> Exercise description: Should the word "agent" occur in a line of the records, copy that line.

━━━━━━━━━━━━━━━━━━━━━━━━━━━━━━

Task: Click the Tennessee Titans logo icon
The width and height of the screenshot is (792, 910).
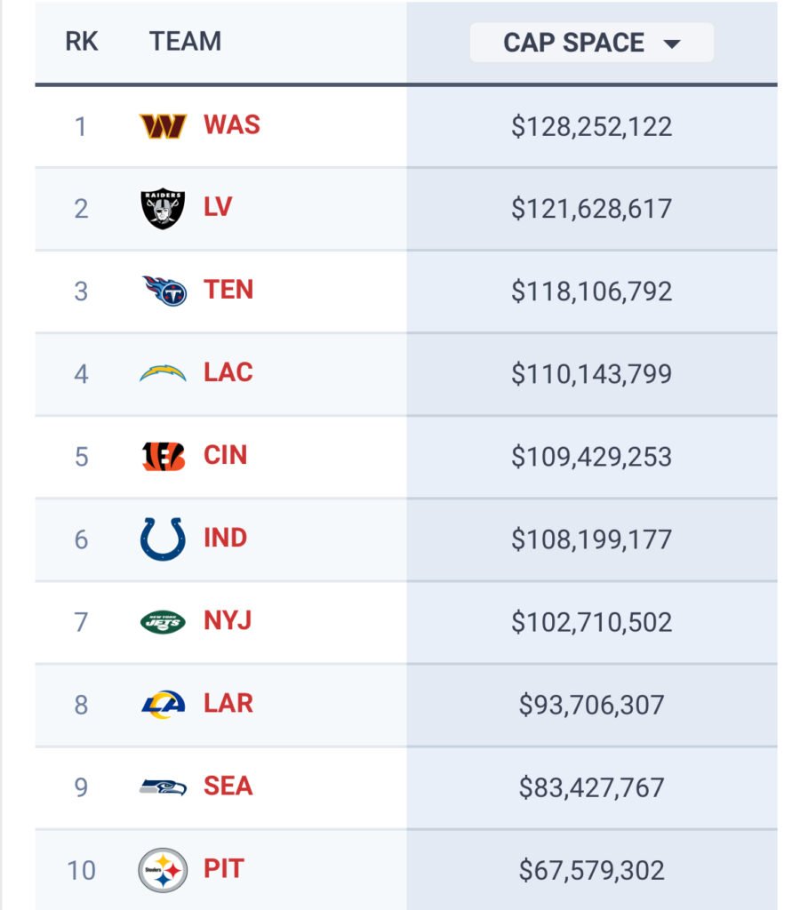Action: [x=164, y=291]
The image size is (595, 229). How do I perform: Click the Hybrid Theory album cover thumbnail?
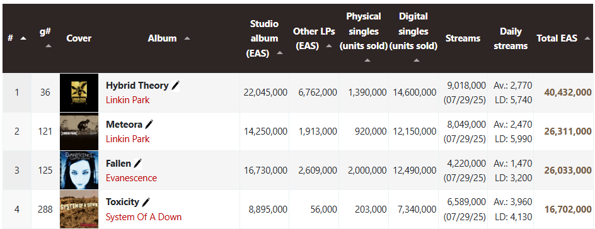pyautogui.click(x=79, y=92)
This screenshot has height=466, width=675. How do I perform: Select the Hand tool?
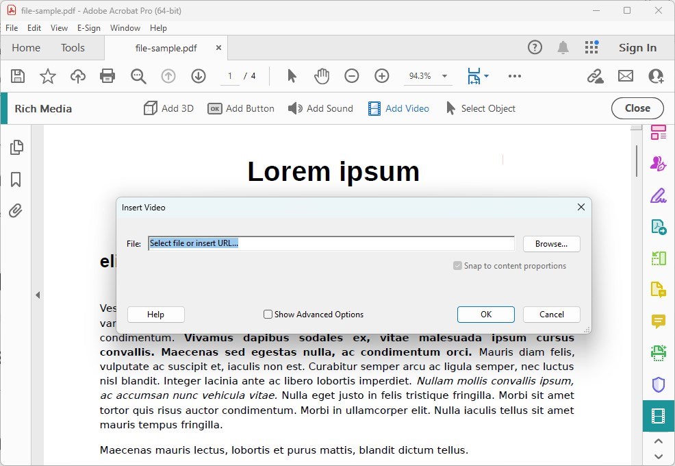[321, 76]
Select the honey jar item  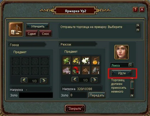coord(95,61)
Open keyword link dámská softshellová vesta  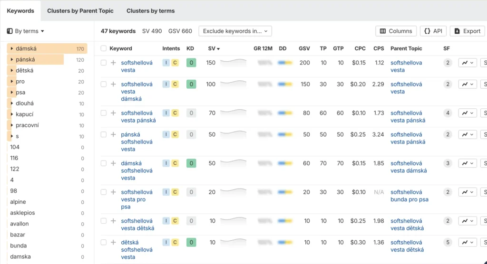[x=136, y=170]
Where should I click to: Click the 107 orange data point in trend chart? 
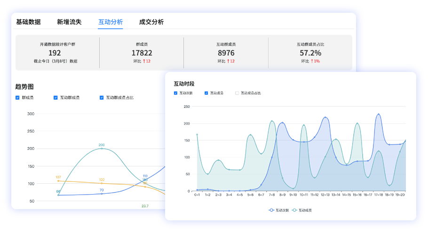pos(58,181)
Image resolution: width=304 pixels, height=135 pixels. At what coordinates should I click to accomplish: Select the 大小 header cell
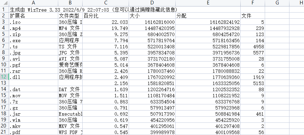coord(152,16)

━━━━━━━━━━━━━━━━━━━━━━━━━━━━━━

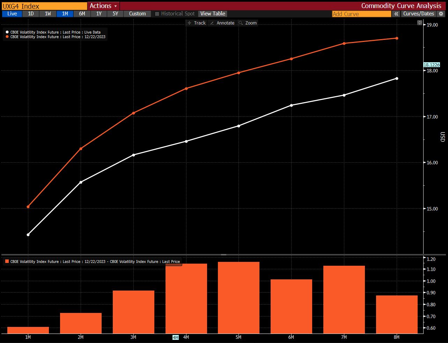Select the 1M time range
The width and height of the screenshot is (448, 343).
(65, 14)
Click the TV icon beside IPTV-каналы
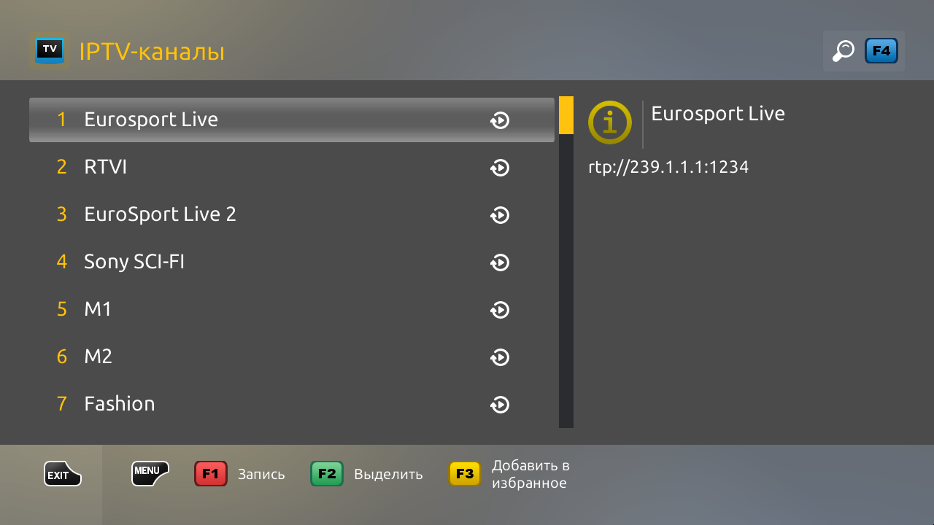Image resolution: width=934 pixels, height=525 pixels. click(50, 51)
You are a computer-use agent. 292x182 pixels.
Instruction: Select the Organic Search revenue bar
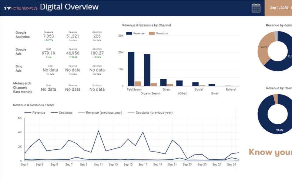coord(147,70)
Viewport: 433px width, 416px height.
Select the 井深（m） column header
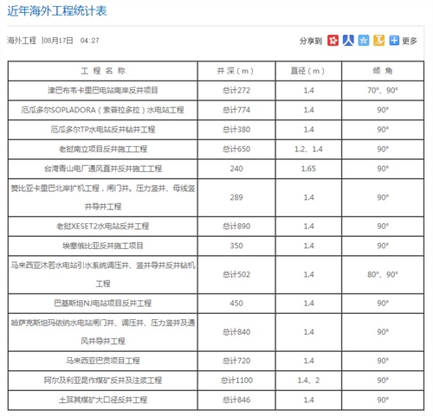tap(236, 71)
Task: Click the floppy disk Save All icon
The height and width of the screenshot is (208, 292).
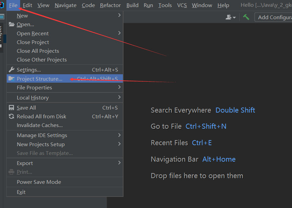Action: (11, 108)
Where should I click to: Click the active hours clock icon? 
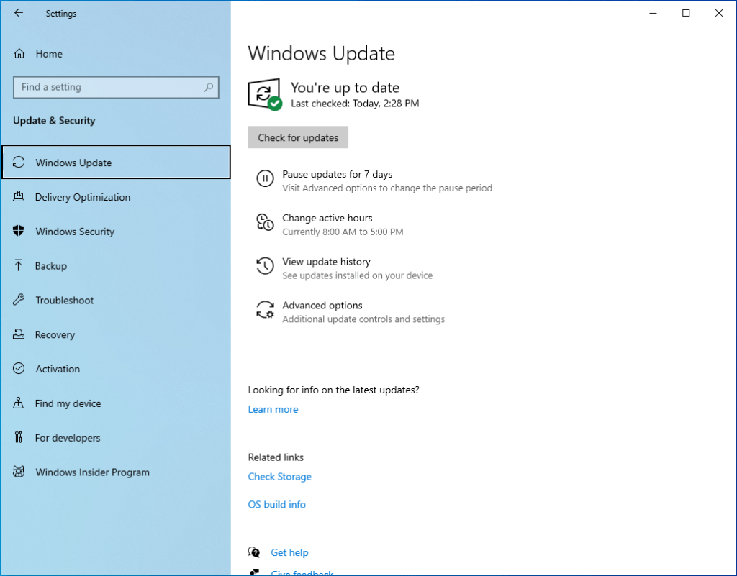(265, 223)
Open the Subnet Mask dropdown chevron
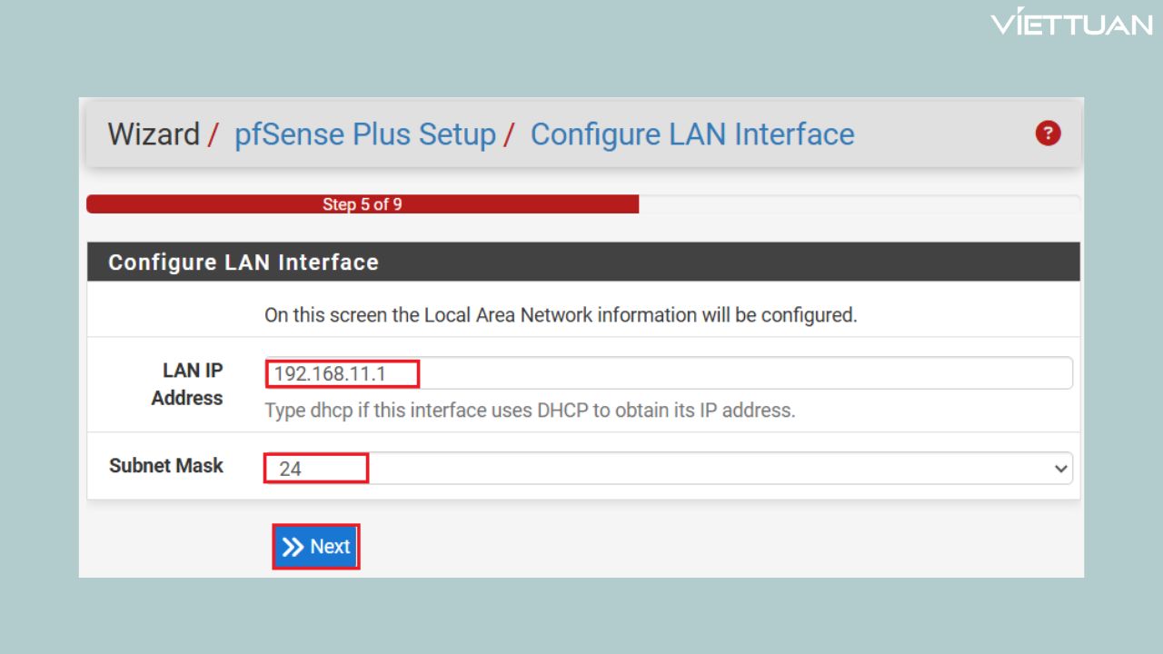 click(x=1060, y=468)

━━━━━━━━━━━━━━━━━━━━━━━━━━━━━━

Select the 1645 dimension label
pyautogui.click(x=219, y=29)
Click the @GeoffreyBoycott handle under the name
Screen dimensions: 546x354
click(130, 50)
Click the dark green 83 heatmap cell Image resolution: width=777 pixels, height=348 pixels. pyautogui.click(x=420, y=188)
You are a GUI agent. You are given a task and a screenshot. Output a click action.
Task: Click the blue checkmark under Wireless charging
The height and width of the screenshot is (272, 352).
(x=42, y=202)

━━━━━━━━━━━━━━━━━━━━━━━━━━━━━━

> Expected answer:
You are a computer-use agent. 292x182 pixels.
You are a GUI agent. You are given a task and a screenshot. Output a click action.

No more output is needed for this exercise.